Page excerpt:
————

Senators Schumer, Cantwell and Menendez requested that we hold a hearing on the tax consequences for these victims and today IRS Commissioner Doug Schulman will explain how these victims can process their losses on their tax returns. We expect the commissioner to discuss issues like theft loft, phantom income and fraudulent conveyance. He will also discuss his effort to combat another type of fraud. He will discuss outlines of fraud. He will discuss outlines of potential legislation designed to stem overseas tax evasion.
In the last Congress the Finance Committee held two hearings on overseas tax evasion. In a May 2007 Finance Committee hearing, GAO testified about the Qualified Intermediary program and offshore tax evasion. Qualified intermediaries are a key element of the government's overseas tax enforcement system. Qualified intermediaries are financial institutions that serve as our nation's eyes and ears on the movement of U.S. funds overseas, but they don't work very well. The GAO determined that foreign corporations, set up by an American individual, perhaps in the Cayman Islands, may enable that individual to hide income tax behind the corporate veil.
And in July 2008, a Finance Committee hearing focused on the Cayman Islands, by the way, as an offshore tax evasion. I asked the GAO to travel to the Caymans and look at the Ugland House. That's that famous five-story building that the GAO testified has 18,587 tenants. Half of those tenants, about 9,000 of them, are reportedly Americans. The GAO reported the following findings related to the Cayman Islands -- just the Caymans: "U.S. taxpayers have reported 1,400 controlled foreign corporations in the Cayman Islands. Two- trillion dollars of bank assets are based there, 9,000 mutual funds, including hedge funds, and a hedge fund for every seven people on the island."
After the second hearing I decided it was time to do something about this, to do what we could to close that overseas tax gap. Some have estimated the overseas tax gap to total 50 (billion dollars) to $70 billion a year, reminding all of us that the tax gap is, again, taxes legally owed but not timely paid. Today we'll discuss legislative proposals intended to enhance the transparency of offshore activity. We will consider how we can give the IRS better tools to deter, detect and stop offshore noncompliance.

————

Written request 1:
Rewrite the rows from the line that has "The image size" through the last row, with "bullet" replaced by "dot" and nothing else changed. Leave the pictures out.
The rows that follow are unrelated to the hearing statement.

Data extract:

————

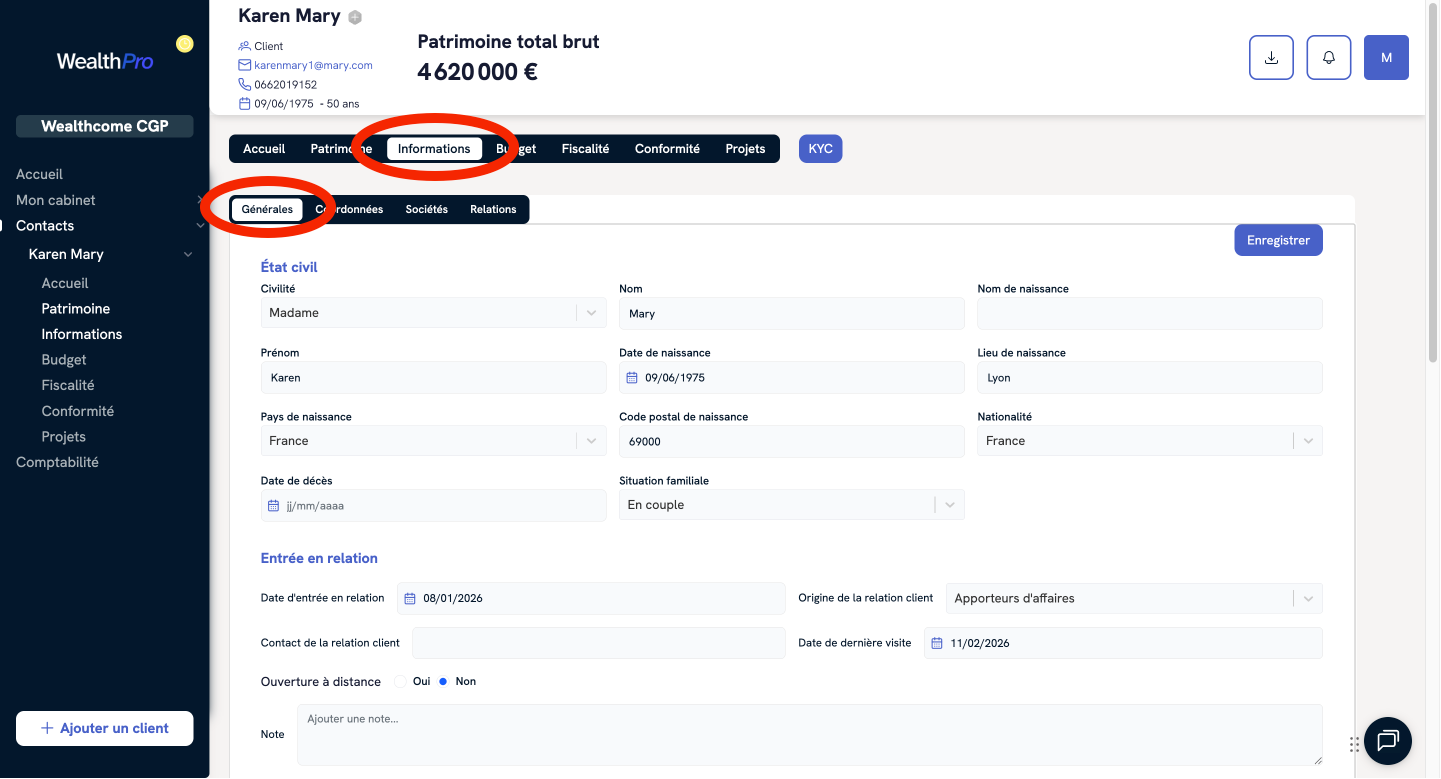The height and width of the screenshot is (779, 1441).
Task: Click the calendar icon in Date de décès
Action: 274,506
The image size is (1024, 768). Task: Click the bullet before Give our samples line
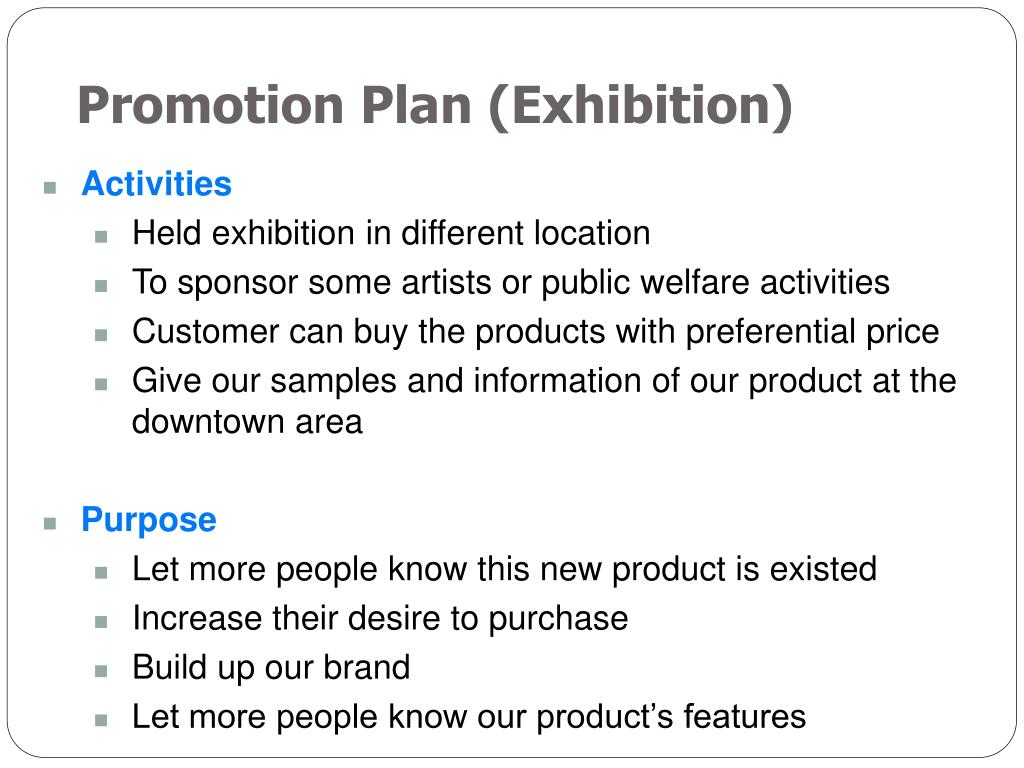pyautogui.click(x=101, y=384)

————

Written request 2:
Name every person the hearing statement mentions.

Task solution 1:
The image size is (1024, 768). Task: Click the dot before Give our samples line
pyautogui.click(x=101, y=384)

Task solution 2:
Schumer, Cantwell, Menendez, Doug Schulman